De acordo com os últimos dados publicados pelo observatório espanhol do mercado do vinho (Observatório Espanhol dos Vinhos – OEMV), as exportações de vinho atingiram os 22,8 milhões de hectolitros em 2017, colocando o país muito à frente dos seus concorrentes Itália (21 milhões de hectolitros) e França. (15 milhões de hectolitros).
Mas isso representou apenas € 2,8 bilhões em vendas para a Espanha, enquanto a exportação de vinho da Itália trouxe € 6 bilhões e a França mais que triplicou a Espanha, com vendas de valor de € 9 bilhões.
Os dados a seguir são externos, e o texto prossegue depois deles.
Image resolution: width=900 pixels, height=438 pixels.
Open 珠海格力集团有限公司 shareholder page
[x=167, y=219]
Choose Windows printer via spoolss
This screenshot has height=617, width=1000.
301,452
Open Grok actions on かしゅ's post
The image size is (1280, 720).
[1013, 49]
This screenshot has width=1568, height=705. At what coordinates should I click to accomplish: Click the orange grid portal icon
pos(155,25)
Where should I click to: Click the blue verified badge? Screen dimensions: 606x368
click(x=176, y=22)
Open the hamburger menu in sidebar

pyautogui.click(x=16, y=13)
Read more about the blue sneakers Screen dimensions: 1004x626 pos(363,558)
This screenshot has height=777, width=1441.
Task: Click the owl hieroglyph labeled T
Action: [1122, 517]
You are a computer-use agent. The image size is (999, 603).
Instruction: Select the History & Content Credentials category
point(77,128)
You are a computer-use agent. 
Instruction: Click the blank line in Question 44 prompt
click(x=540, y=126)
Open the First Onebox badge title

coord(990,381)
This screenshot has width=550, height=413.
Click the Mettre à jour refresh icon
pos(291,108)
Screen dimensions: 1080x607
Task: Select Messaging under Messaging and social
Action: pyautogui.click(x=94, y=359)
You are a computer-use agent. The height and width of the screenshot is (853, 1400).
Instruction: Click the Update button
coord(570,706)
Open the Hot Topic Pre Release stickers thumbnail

O preço médio por litro de vinho da Espanha atualmente é de € 1,25, enquanto o vinho francês é vendido a  6 € por litro e o vinho italiano  2,78 €.
O problema reside no fato de que a maior parte do vinho espanhol destinado à exportação ser vendido a granel (12,6 milhões de hectolitros em 2017, em comparação com 10,2 milhões de hectolitros de vinhos engarrafados). Em termos de área de vinhedos, a Espanha tem a maior quantidade do mundo – quase um milhão de hectares (2,4 milhões de acres), mas muitos cooperativos vendem seus vinhos a granel, já que é mais rápido e fácil do que engarrafá-los, comercializá-los e distribuí-los.
A França é a maior compradora de vinhos espanhóis, comprando-a a granel e depois etiquetando-o e vendendo-a a um preço mais alto como “vinho de mesa”. A Espanha também se atrasou para o mercado internacional.